= Given task =
Copy out every line of the data below, character for character.
╭─ Given records
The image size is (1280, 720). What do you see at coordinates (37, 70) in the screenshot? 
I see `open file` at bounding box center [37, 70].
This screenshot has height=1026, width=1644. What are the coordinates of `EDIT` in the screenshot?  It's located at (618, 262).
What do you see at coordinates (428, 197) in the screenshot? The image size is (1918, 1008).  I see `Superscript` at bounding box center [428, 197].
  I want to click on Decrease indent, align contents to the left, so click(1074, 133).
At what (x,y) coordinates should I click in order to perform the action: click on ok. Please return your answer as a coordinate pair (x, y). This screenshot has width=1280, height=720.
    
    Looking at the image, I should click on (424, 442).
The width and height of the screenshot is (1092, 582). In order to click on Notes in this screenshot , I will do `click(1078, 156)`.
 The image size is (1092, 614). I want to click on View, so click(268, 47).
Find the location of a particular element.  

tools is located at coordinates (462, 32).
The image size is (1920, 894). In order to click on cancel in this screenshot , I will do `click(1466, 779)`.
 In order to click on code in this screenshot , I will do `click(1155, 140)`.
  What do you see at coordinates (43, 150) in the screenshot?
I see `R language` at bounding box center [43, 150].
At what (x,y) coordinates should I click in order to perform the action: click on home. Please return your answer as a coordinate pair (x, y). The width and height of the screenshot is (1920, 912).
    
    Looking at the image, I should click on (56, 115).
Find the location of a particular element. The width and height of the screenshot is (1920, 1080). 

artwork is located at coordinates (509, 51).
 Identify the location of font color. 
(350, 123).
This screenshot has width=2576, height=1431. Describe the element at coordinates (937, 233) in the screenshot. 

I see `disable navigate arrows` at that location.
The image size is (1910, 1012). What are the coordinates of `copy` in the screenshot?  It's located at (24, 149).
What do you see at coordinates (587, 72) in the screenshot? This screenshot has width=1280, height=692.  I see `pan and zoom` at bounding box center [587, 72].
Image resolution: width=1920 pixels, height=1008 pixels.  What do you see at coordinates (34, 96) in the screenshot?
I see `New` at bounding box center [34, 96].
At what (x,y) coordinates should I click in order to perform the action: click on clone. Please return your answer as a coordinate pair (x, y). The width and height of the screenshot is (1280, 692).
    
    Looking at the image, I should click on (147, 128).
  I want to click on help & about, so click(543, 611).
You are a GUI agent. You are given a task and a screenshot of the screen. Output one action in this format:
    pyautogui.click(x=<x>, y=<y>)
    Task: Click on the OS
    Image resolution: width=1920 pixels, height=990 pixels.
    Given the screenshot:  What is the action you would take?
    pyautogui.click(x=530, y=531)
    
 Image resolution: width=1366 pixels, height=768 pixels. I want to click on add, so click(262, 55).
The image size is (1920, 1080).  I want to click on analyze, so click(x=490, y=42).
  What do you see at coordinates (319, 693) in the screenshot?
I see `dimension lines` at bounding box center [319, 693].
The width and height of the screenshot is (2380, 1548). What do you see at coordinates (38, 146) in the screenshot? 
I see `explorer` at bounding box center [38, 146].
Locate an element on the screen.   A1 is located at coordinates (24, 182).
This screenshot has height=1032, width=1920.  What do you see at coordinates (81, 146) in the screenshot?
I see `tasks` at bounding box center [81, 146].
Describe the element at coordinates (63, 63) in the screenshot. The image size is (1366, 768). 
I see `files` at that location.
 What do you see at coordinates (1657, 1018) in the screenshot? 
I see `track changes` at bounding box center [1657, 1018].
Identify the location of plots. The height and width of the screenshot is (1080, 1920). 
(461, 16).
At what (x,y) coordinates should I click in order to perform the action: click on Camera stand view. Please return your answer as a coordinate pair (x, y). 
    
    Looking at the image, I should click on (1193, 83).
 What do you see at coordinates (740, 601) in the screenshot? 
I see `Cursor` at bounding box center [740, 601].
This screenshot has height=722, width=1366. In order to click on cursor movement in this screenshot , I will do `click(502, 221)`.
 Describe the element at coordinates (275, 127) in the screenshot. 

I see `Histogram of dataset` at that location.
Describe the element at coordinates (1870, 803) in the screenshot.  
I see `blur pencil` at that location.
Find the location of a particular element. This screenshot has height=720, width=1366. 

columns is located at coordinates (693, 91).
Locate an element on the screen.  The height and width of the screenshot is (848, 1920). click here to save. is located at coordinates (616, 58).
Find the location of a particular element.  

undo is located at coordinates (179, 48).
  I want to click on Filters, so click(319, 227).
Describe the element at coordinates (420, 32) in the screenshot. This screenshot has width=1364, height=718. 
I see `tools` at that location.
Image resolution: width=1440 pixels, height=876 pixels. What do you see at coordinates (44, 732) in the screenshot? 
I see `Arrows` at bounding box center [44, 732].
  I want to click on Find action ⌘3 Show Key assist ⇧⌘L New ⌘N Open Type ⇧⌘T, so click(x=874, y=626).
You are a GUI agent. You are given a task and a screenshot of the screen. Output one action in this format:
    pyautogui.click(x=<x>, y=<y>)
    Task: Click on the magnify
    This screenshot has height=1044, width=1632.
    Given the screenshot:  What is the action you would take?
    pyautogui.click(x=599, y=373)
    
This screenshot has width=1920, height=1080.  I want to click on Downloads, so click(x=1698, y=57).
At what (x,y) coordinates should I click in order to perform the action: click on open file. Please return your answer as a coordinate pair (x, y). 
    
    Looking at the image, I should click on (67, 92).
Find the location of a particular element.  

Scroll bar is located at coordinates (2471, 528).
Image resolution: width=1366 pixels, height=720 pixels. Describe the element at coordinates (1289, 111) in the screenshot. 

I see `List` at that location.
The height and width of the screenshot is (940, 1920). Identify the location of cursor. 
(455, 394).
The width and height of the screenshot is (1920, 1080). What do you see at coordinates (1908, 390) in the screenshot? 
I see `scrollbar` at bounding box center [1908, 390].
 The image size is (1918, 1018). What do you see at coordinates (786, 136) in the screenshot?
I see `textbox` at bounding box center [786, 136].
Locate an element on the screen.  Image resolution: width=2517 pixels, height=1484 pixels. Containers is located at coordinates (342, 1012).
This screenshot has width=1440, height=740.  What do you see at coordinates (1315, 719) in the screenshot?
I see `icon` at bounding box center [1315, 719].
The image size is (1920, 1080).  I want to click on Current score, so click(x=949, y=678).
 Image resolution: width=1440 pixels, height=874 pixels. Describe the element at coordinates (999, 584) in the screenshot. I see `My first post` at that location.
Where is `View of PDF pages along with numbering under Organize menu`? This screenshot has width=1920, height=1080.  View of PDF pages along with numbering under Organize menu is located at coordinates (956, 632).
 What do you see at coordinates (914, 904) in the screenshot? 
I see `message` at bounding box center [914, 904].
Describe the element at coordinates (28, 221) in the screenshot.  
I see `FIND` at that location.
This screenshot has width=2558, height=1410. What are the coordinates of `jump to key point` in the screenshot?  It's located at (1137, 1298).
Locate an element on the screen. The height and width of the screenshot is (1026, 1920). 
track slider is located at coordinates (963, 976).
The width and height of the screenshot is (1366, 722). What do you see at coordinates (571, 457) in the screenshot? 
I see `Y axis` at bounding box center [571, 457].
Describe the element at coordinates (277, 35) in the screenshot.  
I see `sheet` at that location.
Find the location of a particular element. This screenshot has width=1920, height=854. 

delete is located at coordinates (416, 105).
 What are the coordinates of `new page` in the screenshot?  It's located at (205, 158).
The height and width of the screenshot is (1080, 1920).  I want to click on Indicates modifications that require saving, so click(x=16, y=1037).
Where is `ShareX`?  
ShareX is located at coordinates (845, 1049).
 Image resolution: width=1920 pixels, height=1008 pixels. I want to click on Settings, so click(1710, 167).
╰─
= Task output =
The image size is (1280, 720). What do you see at coordinates (37, 70) in the screenshot? 
I see `open file` at bounding box center [37, 70].
This screenshot has height=1026, width=1644. What are the coordinates of `EDIT` in the screenshot?  It's located at (618, 262).
What do you see at coordinates (428, 197) in the screenshot? The image size is (1918, 1008).  I see `Superscript` at bounding box center [428, 197].
  I want to click on Decrease indent, align contents to the left, so click(1074, 133).
At what (x,y) coordinates should I click in order to perform the action: click on ok. Please return your answer as a coordinate pair (x, y). This screenshot has width=1280, height=720.
    
    Looking at the image, I should click on (424, 442).
The width and height of the screenshot is (1092, 582). In order to click on Notes in this screenshot , I will do `click(1078, 156)`.
 The image size is (1092, 614). I want to click on View, so click(268, 47).
Find the location of a particular element.  

tools is located at coordinates (462, 32).
The image size is (1920, 894). In order to click on cancel in this screenshot , I will do `click(1466, 779)`.
 In order to click on code in this screenshot , I will do `click(1155, 140)`.
  What do you see at coordinates (43, 150) in the screenshot?
I see `R language` at bounding box center [43, 150].
At what (x,y) coordinates should I click in order to perform the action: click on home. Please return your answer as a coordinate pair (x, y). The width and height of the screenshot is (1920, 912).
    
    Looking at the image, I should click on (56, 115).
Find the location of a particular element. The width and height of the screenshot is (1920, 1080). 

artwork is located at coordinates (509, 51).
 Identify the location of font color. 
(350, 123).
This screenshot has width=2576, height=1431. Describe the element at coordinates (937, 233) in the screenshot. 

I see `disable navigate arrows` at that location.
The image size is (1910, 1012). What are the coordinates of `copy` in the screenshot?  It's located at (24, 149).
What do you see at coordinates (587, 72) in the screenshot? This screenshot has width=1280, height=692.  I see `pan and zoom` at bounding box center [587, 72].
Image resolution: width=1920 pixels, height=1008 pixels.  What do you see at coordinates (34, 96) in the screenshot?
I see `New` at bounding box center [34, 96].
At what (x,y) coordinates should I click in order to perform the action: click on clone. Please return your answer as a coordinate pair (x, y). The width and height of the screenshot is (1280, 692).
    
    Looking at the image, I should click on (147, 128).
  I want to click on help & about, so click(543, 611).
You are a GUI agent. You are given a task and a screenshot of the screen. Output one action in this format:
    pyautogui.click(x=<x>, y=<y>)
    Task: Click on the OS
    Image resolution: width=1920 pixels, height=990 pixels.
    Given the screenshot:  What is the action you would take?
    pyautogui.click(x=530, y=531)
    
 Image resolution: width=1366 pixels, height=768 pixels. I want to click on add, so click(262, 55).
The image size is (1920, 1080).  I want to click on analyze, so click(x=490, y=42).
  What do you see at coordinates (319, 693) in the screenshot?
I see `dimension lines` at bounding box center [319, 693].
The width and height of the screenshot is (2380, 1548). What do you see at coordinates (38, 146) in the screenshot? 
I see `explorer` at bounding box center [38, 146].
Locate an element on the screen.   A1 is located at coordinates (24, 182).
This screenshot has height=1032, width=1920.  What do you see at coordinates (81, 146) in the screenshot?
I see `tasks` at bounding box center [81, 146].
Describe the element at coordinates (63, 63) in the screenshot. The image size is (1366, 768). 
I see `files` at that location.
 What do you see at coordinates (1657, 1018) in the screenshot? 
I see `track changes` at bounding box center [1657, 1018].
Identify the location of plots. The height and width of the screenshot is (1080, 1920). 
(461, 16).
At what (x,y) coordinates should I click in order to perform the action: click on Camera stand view. Please return your answer as a coordinate pair (x, y). 
    
    Looking at the image, I should click on (1193, 83).
 What do you see at coordinates (740, 601) in the screenshot? 
I see `Cursor` at bounding box center [740, 601].
This screenshot has height=722, width=1366. In order to click on cursor movement in this screenshot , I will do `click(502, 221)`.
 Describe the element at coordinates (275, 127) in the screenshot. 

I see `Histogram of dataset` at that location.
Describe the element at coordinates (1870, 803) in the screenshot.  
I see `blur pencil` at that location.
Find the location of a particular element. This screenshot has height=720, width=1366. 

columns is located at coordinates (693, 91).
Locate an element on the screen.  The height and width of the screenshot is (848, 1920). click here to save. is located at coordinates (616, 58).
Find the location of a particular element.  

undo is located at coordinates (179, 48).
  I want to click on Filters, so click(319, 227).
Describe the element at coordinates (420, 32) in the screenshot. This screenshot has width=1364, height=718. 
I see `tools` at that location.
Image resolution: width=1440 pixels, height=876 pixels. What do you see at coordinates (44, 732) in the screenshot? 
I see `Arrows` at bounding box center [44, 732].
  I want to click on Find action ⌘3 Show Key assist ⇧⌘L New ⌘N Open Type ⇧⌘T, so click(x=874, y=626).
You are a GUI agent. You are given a task and a screenshot of the screen. Output one action in this format:
    pyautogui.click(x=<x>, y=<y>)
    Task: Click on the magnify
    This screenshot has height=1044, width=1632.
    Given the screenshot:  What is the action you would take?
    pyautogui.click(x=599, y=373)
    
This screenshot has width=1920, height=1080.  I want to click on Downloads, so click(x=1698, y=57).
At what (x,y) coordinates should I click in order to perform the action: click on open file. Please return your answer as a coordinate pair (x, y). 
    
    Looking at the image, I should click on (67, 92).
Find the location of a particular element.  

Scroll bar is located at coordinates (2471, 528).
Image resolution: width=1366 pixels, height=720 pixels. Describe the element at coordinates (1289, 111) in the screenshot. 

I see `List` at that location.
The height and width of the screenshot is (940, 1920). Identify the location of cursor. 
(455, 394).
The width and height of the screenshot is (1920, 1080). What do you see at coordinates (1908, 390) in the screenshot? 
I see `scrollbar` at bounding box center [1908, 390].
 The image size is (1918, 1018). What do you see at coordinates (786, 136) in the screenshot?
I see `textbox` at bounding box center [786, 136].
Locate an element on the screen.  Image resolution: width=2517 pixels, height=1484 pixels. Containers is located at coordinates (342, 1012).
This screenshot has width=1440, height=740.  What do you see at coordinates (1315, 719) in the screenshot?
I see `icon` at bounding box center [1315, 719].
The image size is (1920, 1080).  I want to click on Current score, so click(x=949, y=678).
 Image resolution: width=1440 pixels, height=874 pixels. Describe the element at coordinates (999, 584) in the screenshot. I see `My first post` at that location.
Where is `View of PDF pages along with numbering under Organize menu`? This screenshot has width=1920, height=1080.  View of PDF pages along with numbering under Organize menu is located at coordinates (956, 632).
 What do you see at coordinates (914, 904) in the screenshot? 
I see `message` at bounding box center [914, 904].
Describe the element at coordinates (28, 221) in the screenshot.  
I see `FIND` at that location.
This screenshot has width=2558, height=1410. What are the coordinates of `jump to key point` in the screenshot?  It's located at (1137, 1298).
Locate an element on the screen. The height and width of the screenshot is (1026, 1920). 
track slider is located at coordinates (963, 976).
The width and height of the screenshot is (1366, 722). What do you see at coordinates (571, 457) in the screenshot? 
I see `Y axis` at bounding box center [571, 457].
Describe the element at coordinates (277, 35) in the screenshot.  
I see `sheet` at that location.
Find the location of a particular element. This screenshot has width=1920, height=854. 

delete is located at coordinates (416, 105).
 What are the coordinates of `new page` in the screenshot?  It's located at (205, 158).
The height and width of the screenshot is (1080, 1920).  I want to click on Indicates modifications that require saving, so click(x=16, y=1037).
Where is `ShareX`?  
ShareX is located at coordinates (845, 1049).
 Image resolution: width=1920 pixels, height=1008 pixels. I want to click on Settings, so click(1710, 167).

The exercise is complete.